Slashdot Mirror


Using the Semantic Web to Enhance Search

RobMcCool writes "At Stanford KSL, we really like the Semantic Web. So we've taken many of our favorite web sites, scraped them, and put together a huge pile of RDF, which we'll let you download. We've used that RDF to create a search application, in the spirit of Google Q & A or Microsofts recently announced MSN Search extensions. Our search can answer simple factual queries like the previously discussed population of Portugal but can also answer some more complex ones. We also have a smart autocomplete system, type "tom hanks birth" slowly to see it in action (best with Firefox). We're looking for people to be a part of this search system by running their own search sites, and by putting their data on the Semantic Web. Come check it out!"

6 of 150 comments (clear)

  1. This won't work by holyshitholyshit · · Score: 2, Interesting
    Firstly scraping is the same as what google does, which is fine but only a fool would trust the scraper not to censor their output.

    Secondly, scraping doesn't always work and you will surely have low-grade porno and get rick quick schemes/scams littering your sematic data.

    But let us suppose that the main benefits of a semantic web are (A) access to reference data [which may be falsified, oops], and (B) access to product availability data [which may be falsified, oops, like mail order companies that pretend they have something in stock but don't and yet still charge your credit card].

    It's just won't work.

    It will always be a rough approximation of reality.

    It's just a way of bad way of caching the results of scraping.
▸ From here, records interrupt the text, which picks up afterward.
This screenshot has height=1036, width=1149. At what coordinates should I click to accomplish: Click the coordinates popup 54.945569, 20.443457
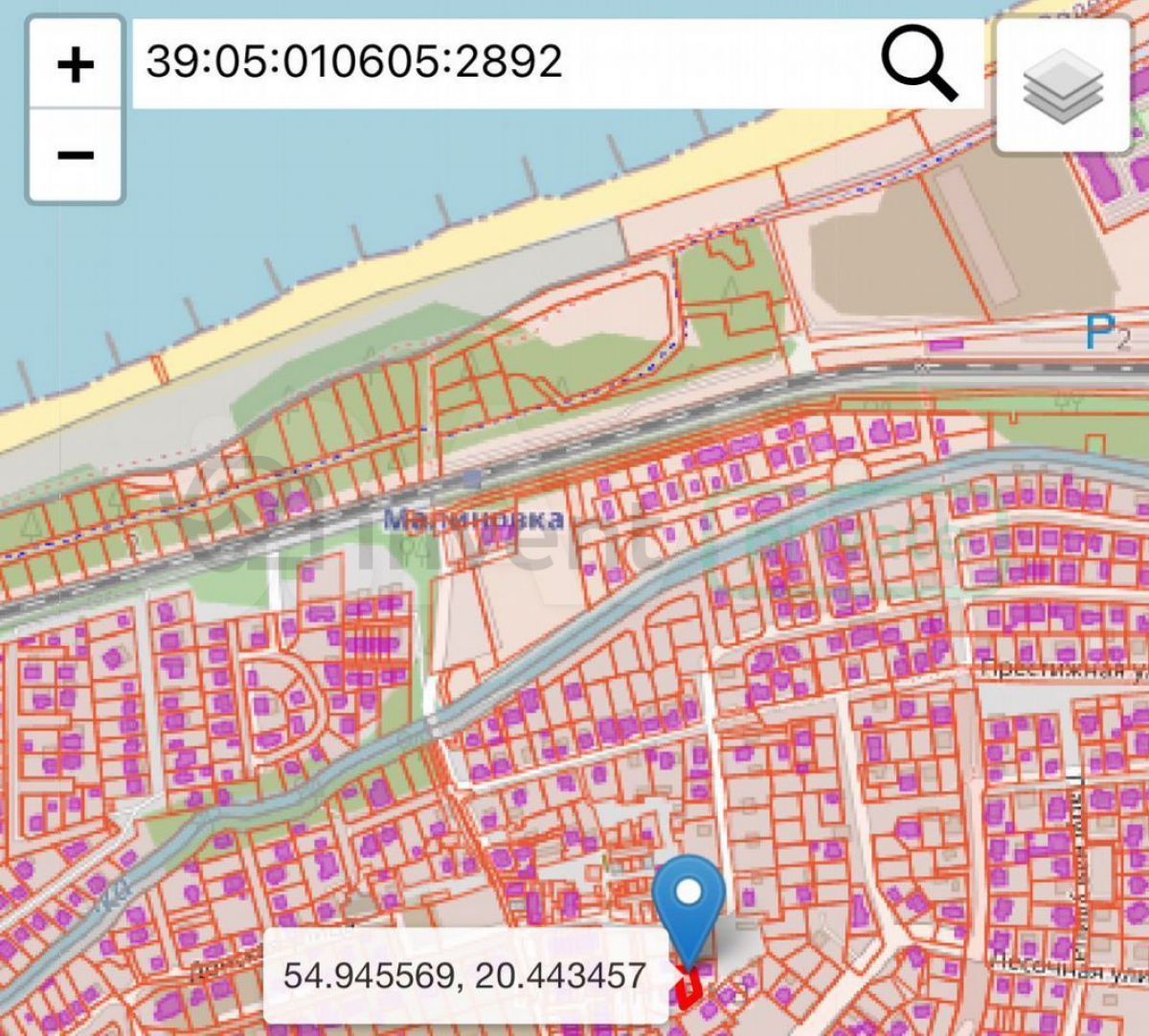464,975
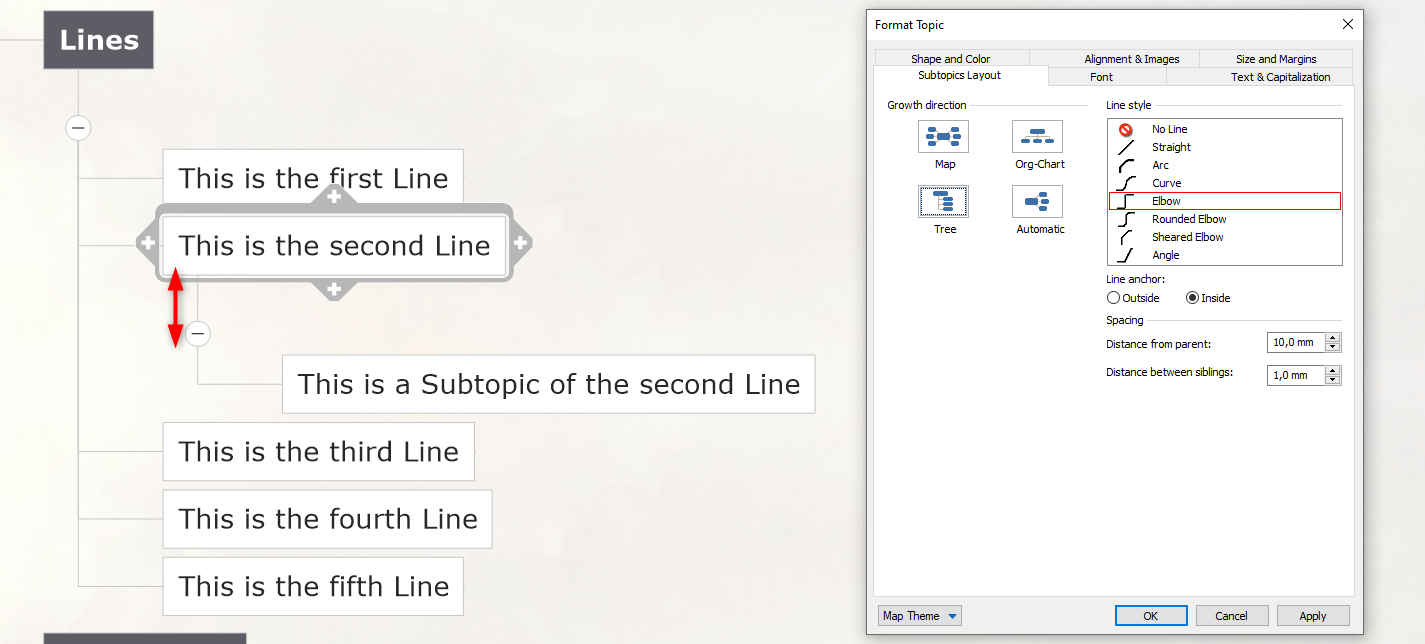Collapse the second Line's subtopic
The width and height of the screenshot is (1425, 644).
198,333
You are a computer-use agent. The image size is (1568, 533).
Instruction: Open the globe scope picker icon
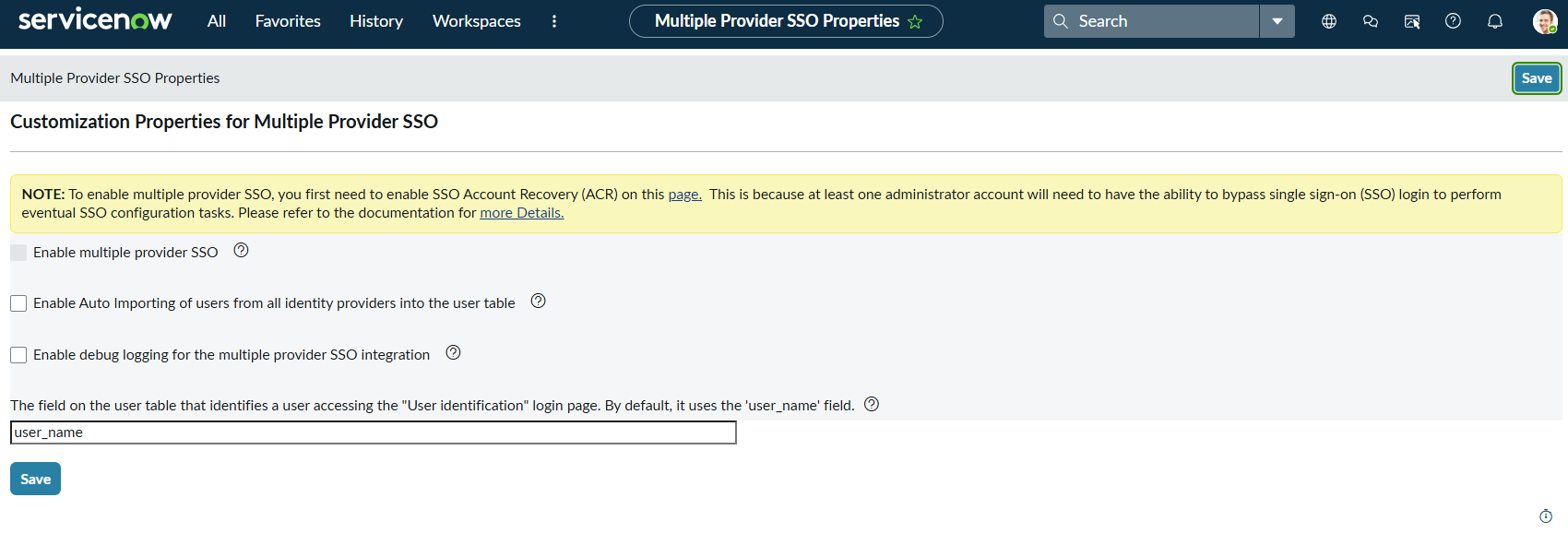(x=1329, y=21)
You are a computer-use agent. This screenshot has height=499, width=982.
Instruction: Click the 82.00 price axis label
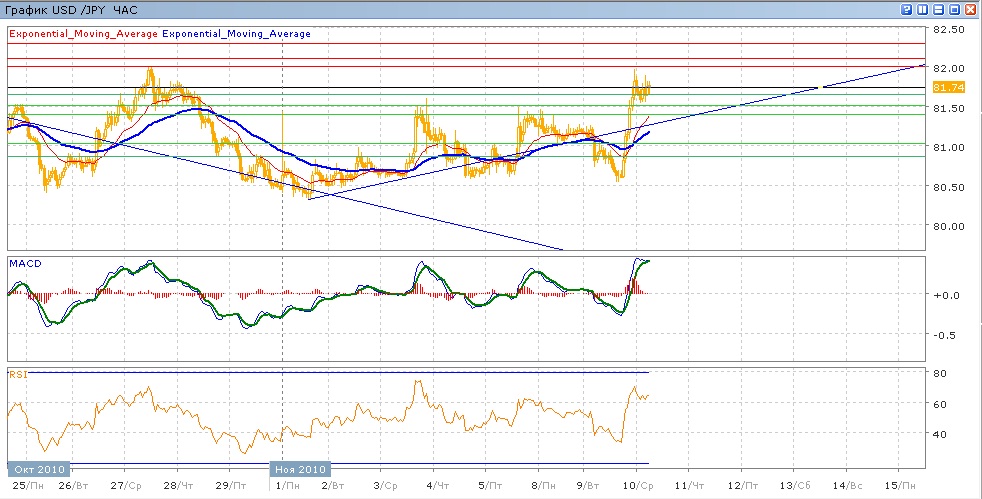[948, 68]
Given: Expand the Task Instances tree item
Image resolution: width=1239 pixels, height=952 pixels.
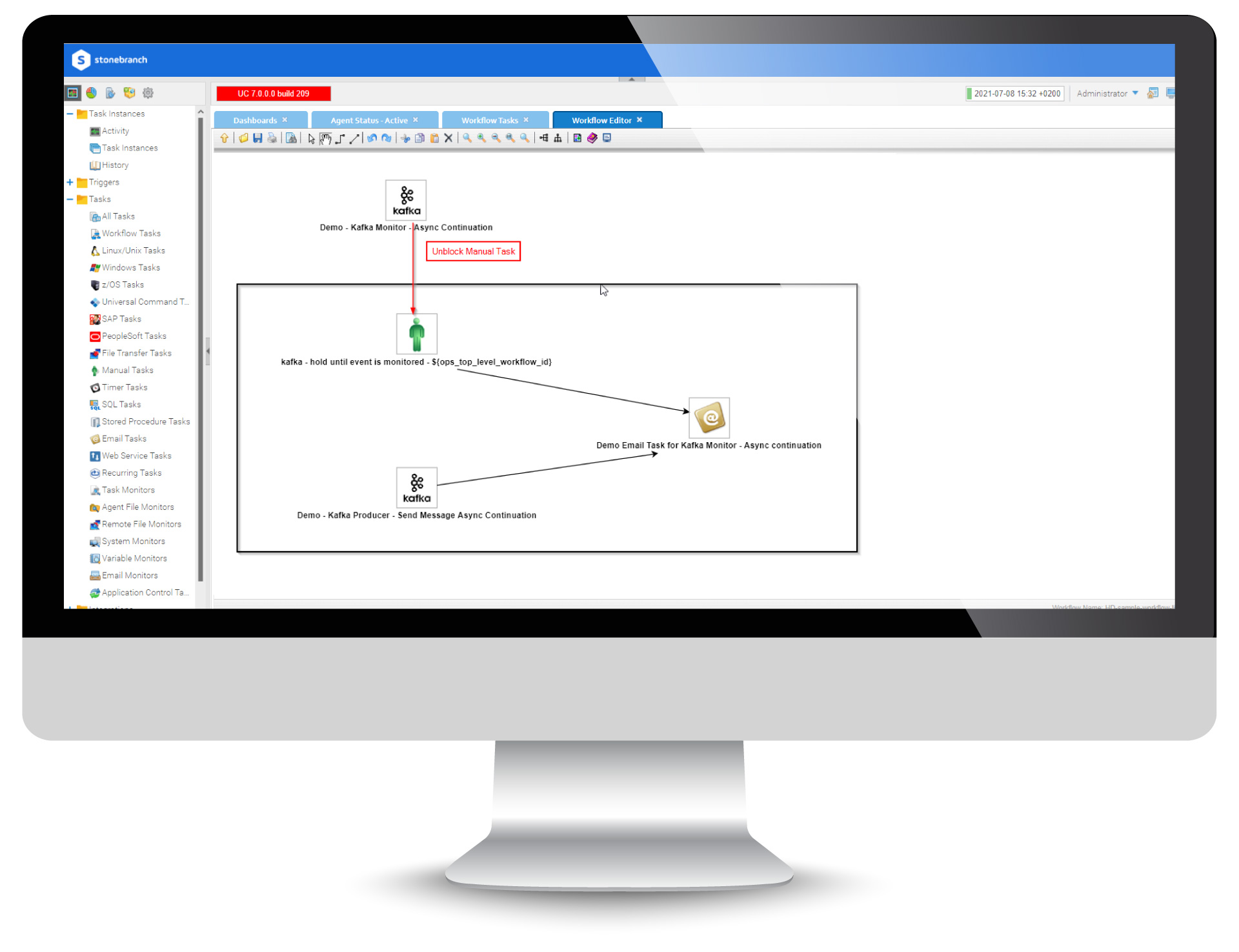Looking at the screenshot, I should coord(70,113).
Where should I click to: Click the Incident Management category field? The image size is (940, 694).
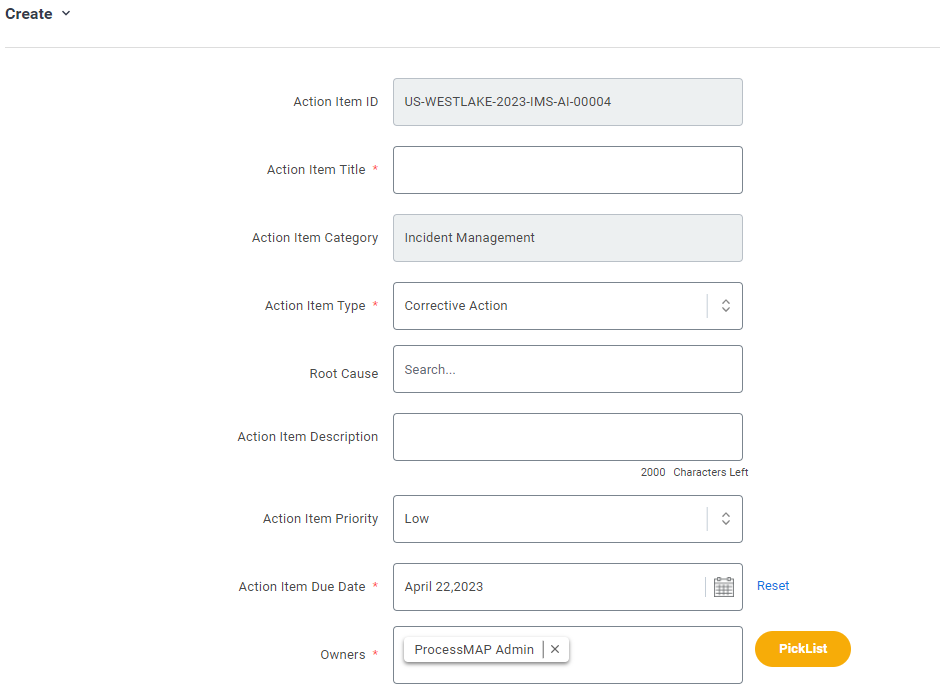pyautogui.click(x=568, y=238)
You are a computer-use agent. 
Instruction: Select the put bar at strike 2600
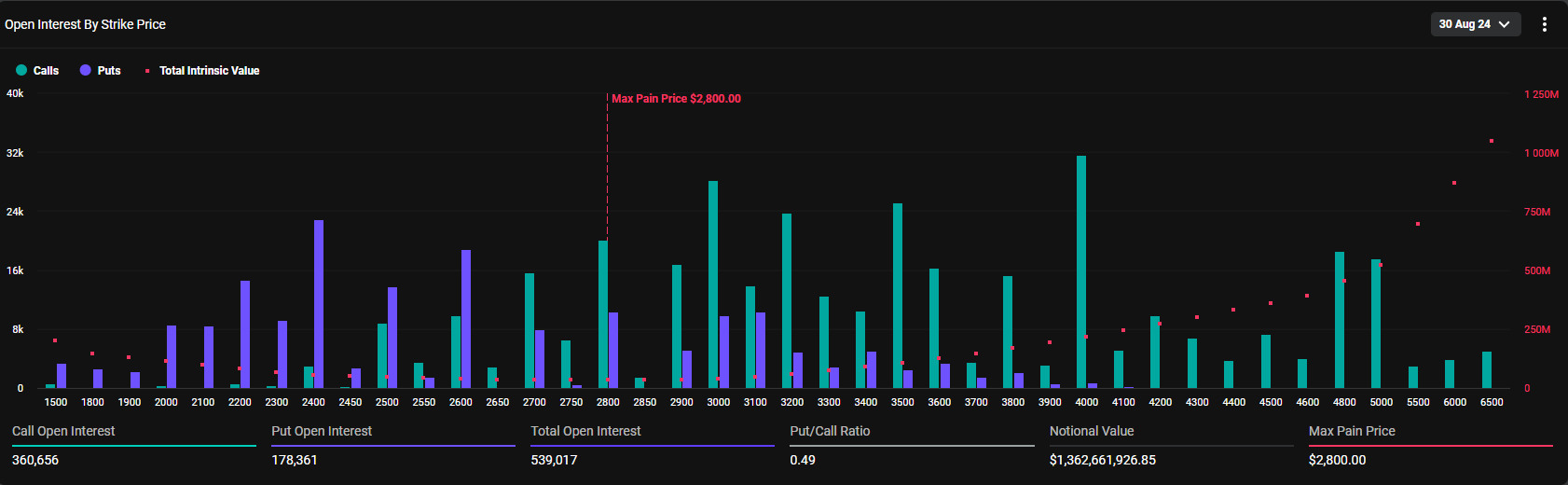tap(466, 318)
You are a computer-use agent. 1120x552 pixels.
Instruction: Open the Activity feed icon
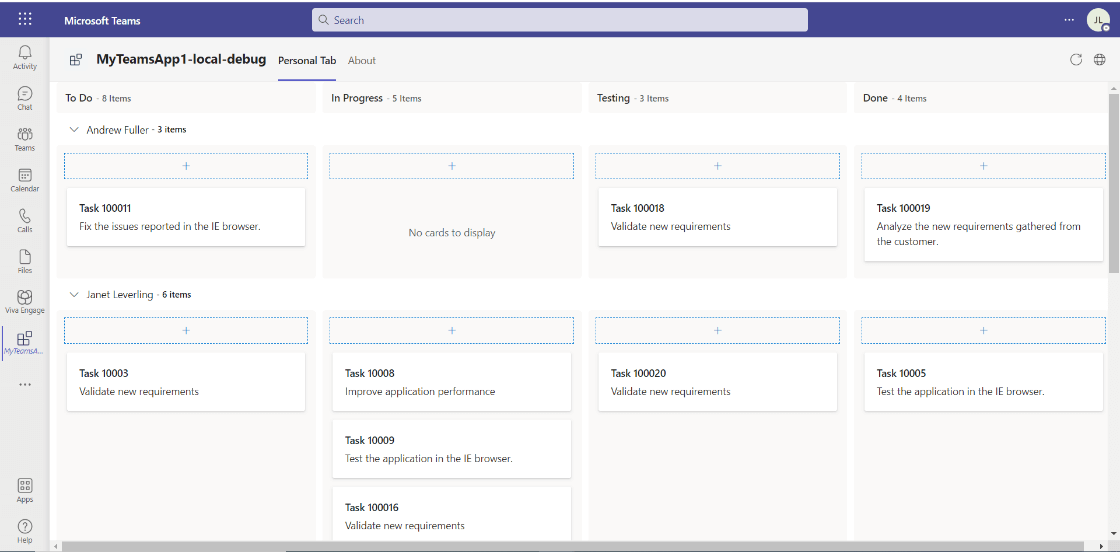[x=25, y=56]
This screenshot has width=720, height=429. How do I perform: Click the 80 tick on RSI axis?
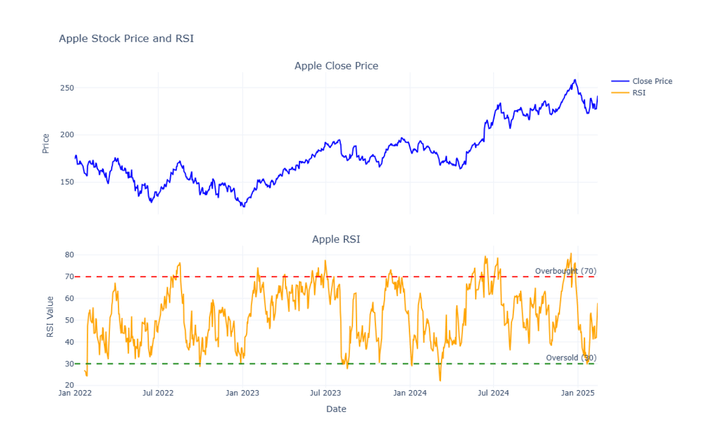pyautogui.click(x=69, y=255)
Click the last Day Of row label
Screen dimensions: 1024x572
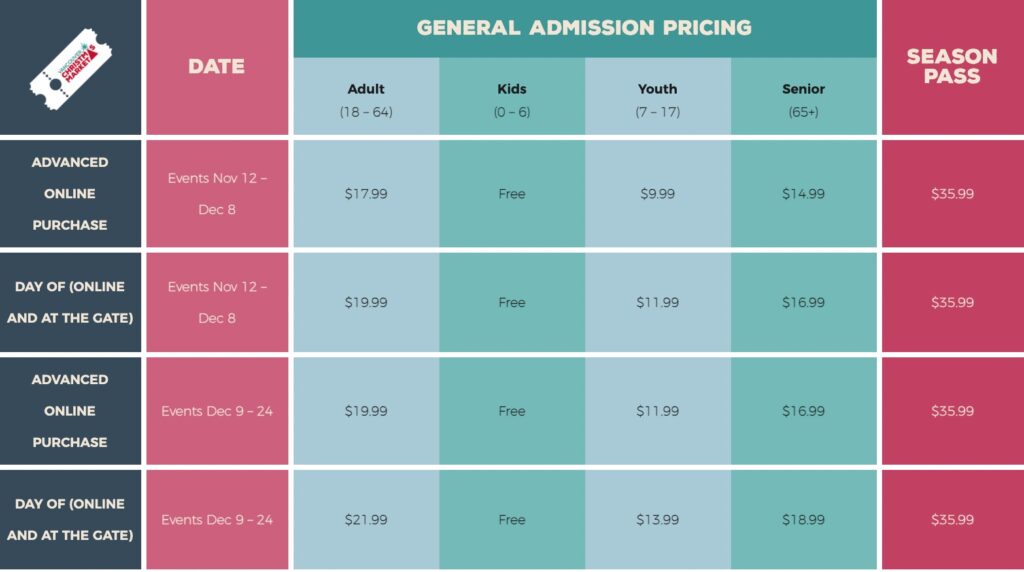click(70, 520)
  2. A tale of two technologies.... by Crimson+Dragon · · Score: 3, Interesting

    The Semantic Web appears to be a budding server-side solution to the paradigm of information glut online. Social bookmarking appears to be a client-side solution to the paradigm of information glut online.

    It is refreshing to see exciting new solutions to the problems we have at present of targeted information retrieval on the internet. I can remember years of stagnation in this field (read: early 90's), and any change from today's google-and-pray searching mentality among the majority of end-users will be welcome.

    --
    The Crimson Dragon
  3. My question by News+for+nerds · · Score: 4, Interesting

    Does it have a countermeasure against 'semantic spam'?

    1. Re:My question by smartdreamer · · Score: 2, Interesting

      There is no such thing as semantic spam. What you refer to is desinformation or information junk. Like the actual web, semantic web is about freedom, openess and accessibility. So, everybody can publish (I don't refer to governement laws, repression, etc.). But semantic web has a solution to this wave of information in a thing called the web of trust which propose giving trust ranking to information and introduce inference engines to compute which links/sites may interest you and why. But this is not for today. ;)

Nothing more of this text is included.